The courts, which were restored by Le Doyenné last year, are located in the vegetable farm. The chef has laid a long table with a simple white tablecloth and freshly cut wildflowers outside the court’s entrance, in the shade of a cluster of 100-year-old pear trees. The scent of strawberries wafts over from a nearby patch. Cornet reaches for one: “Wow, that’s what a strawberry tastes like,” she says.





Henry opened Le Doyenné in 2022, having cut his teeth in Melbourne’s art and fashion district then in Paris at Au Passage, a natural-wine and nose-to-tail hotspot. He is known for his organic, seasonal approach, which today manifests in Cantabrian anchovies on house-made sourdough toast, Ibérico chorizo brought home from a recent trip to Madrid, a broad bean, parmesan and mint salad and a plate of crudités plucked from the farm. There are also Utah Beach oysters on a bed of ice.





Despite the promise of exercise, the party is welcomed with gin and tonics made with lavender gin from French distillery Petit Grain, Lutèce spritzes and Martinis served in frozen glasses with Sicilian olives. “You definitely feel like you earn your drinks – the Martinis taste that much sweeter,” jokes Henry.

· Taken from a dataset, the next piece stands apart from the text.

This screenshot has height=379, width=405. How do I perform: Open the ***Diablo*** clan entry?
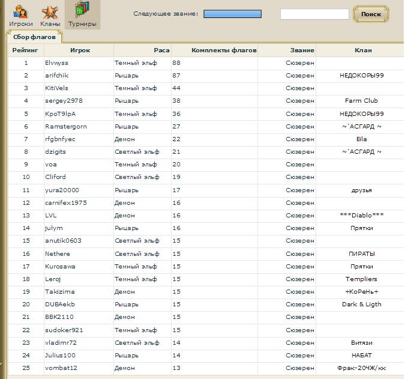(361, 215)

Guests take turns to play each other, although the tournament is “more for the love of the game than the competition”.
Dessert, a Charlotte cake lined with ladyfingers and topped with berries from the garden, arrives after the tournament ends. “It’s a bit fussy for some people, but you can keep it in the fridge a couple of hours before you need to bring it out,” Henry says, adding that the only thing he’d have done differently is not host on the same day as the UEFA Champions League final – one of two times Paris Saint-Germain FC has made the cut. At least, unlike Henry, who had to concede defeat to fellow chef Omar Koreitem and interior designer Drew Straus, PSG won.